■ **Record excerpts**:

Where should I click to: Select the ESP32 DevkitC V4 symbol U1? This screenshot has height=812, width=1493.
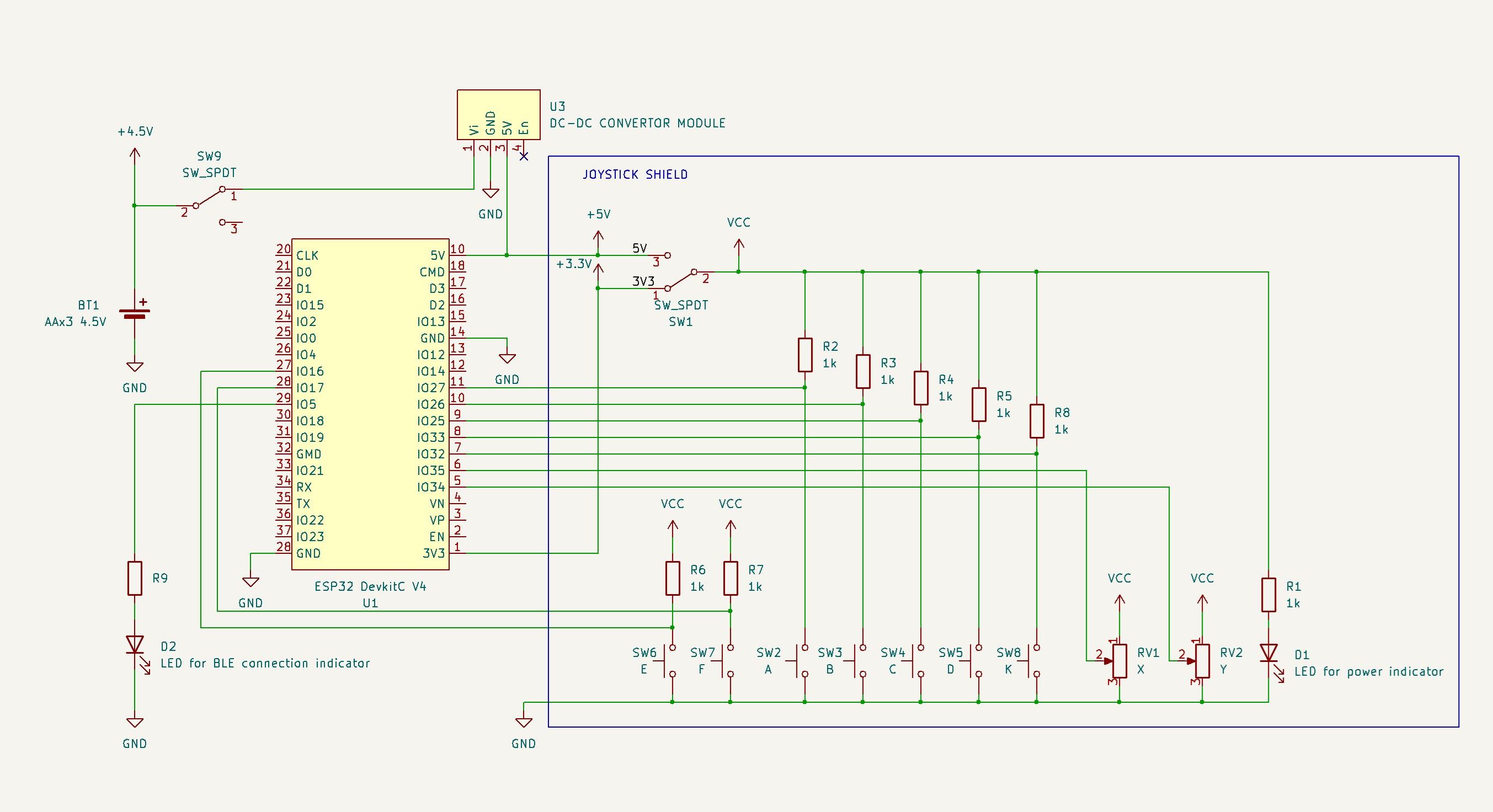(371, 405)
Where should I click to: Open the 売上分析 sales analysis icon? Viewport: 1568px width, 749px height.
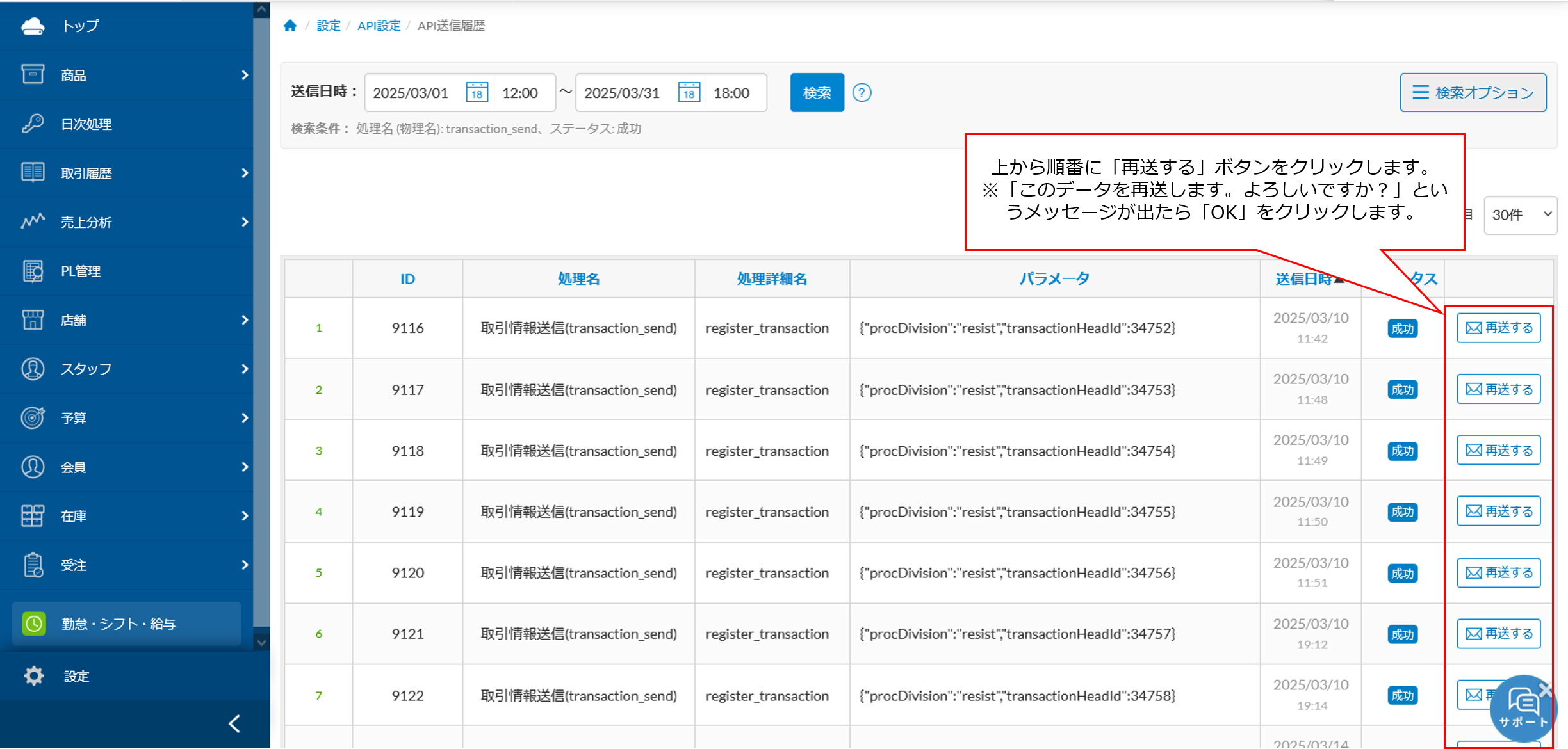[33, 222]
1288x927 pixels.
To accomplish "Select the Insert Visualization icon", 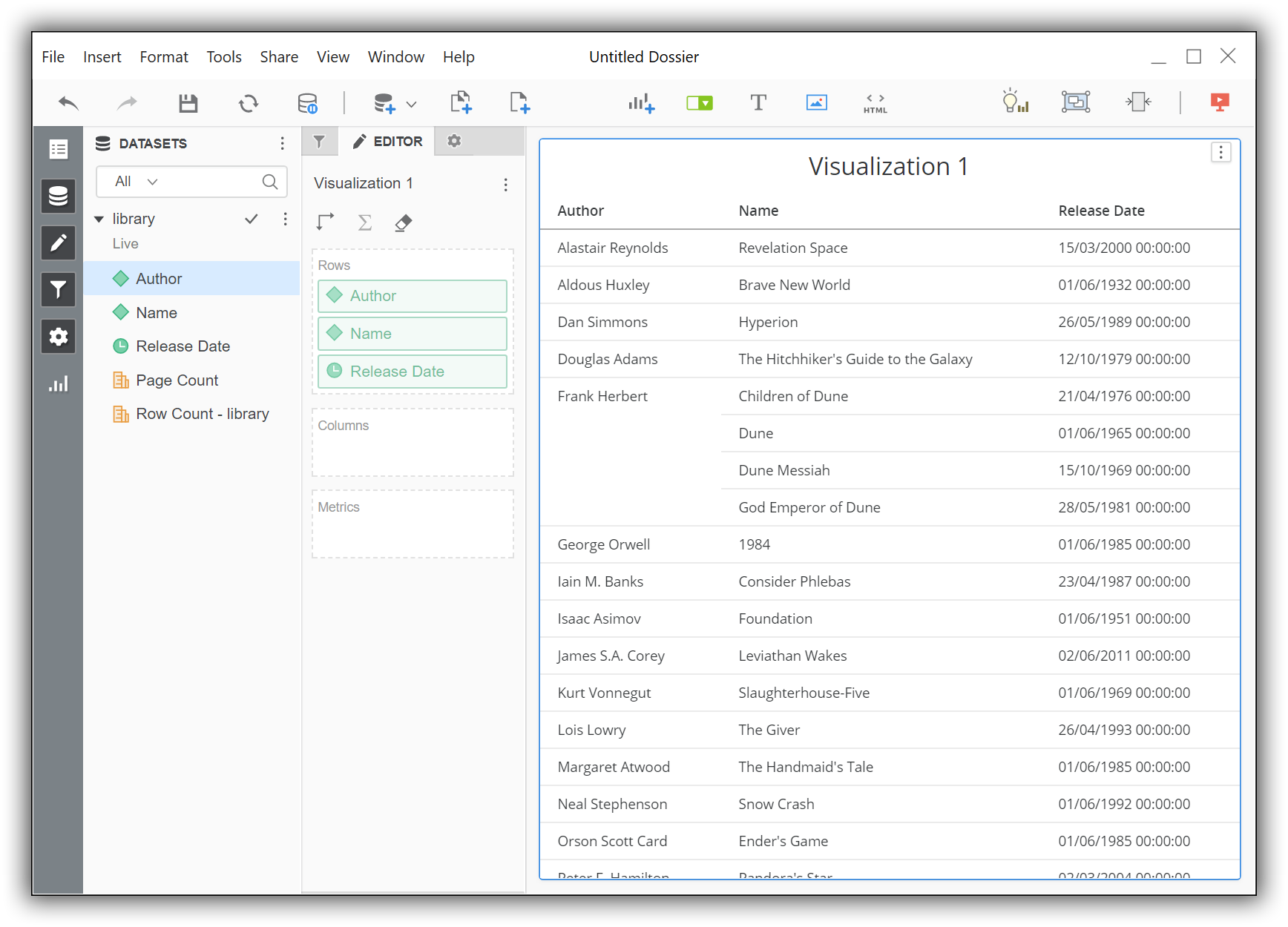I will point(641,102).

■ **About this task**: Please write out exactly, and only, the lines from the beginning of the entries through the line containing "1288x927 pixels.", including both and skipping all pictures.

■ **Completed exercise**:
Where should I click to: Select the ESP32 DevkitC V4 symbol U1? This screenshot has height=812, width=1493.
(371, 405)
Where should I click to: Open the 売上分析 sales analysis icon? Viewport: 1568px width, 749px height.
[33, 222]
1288x927 pixels.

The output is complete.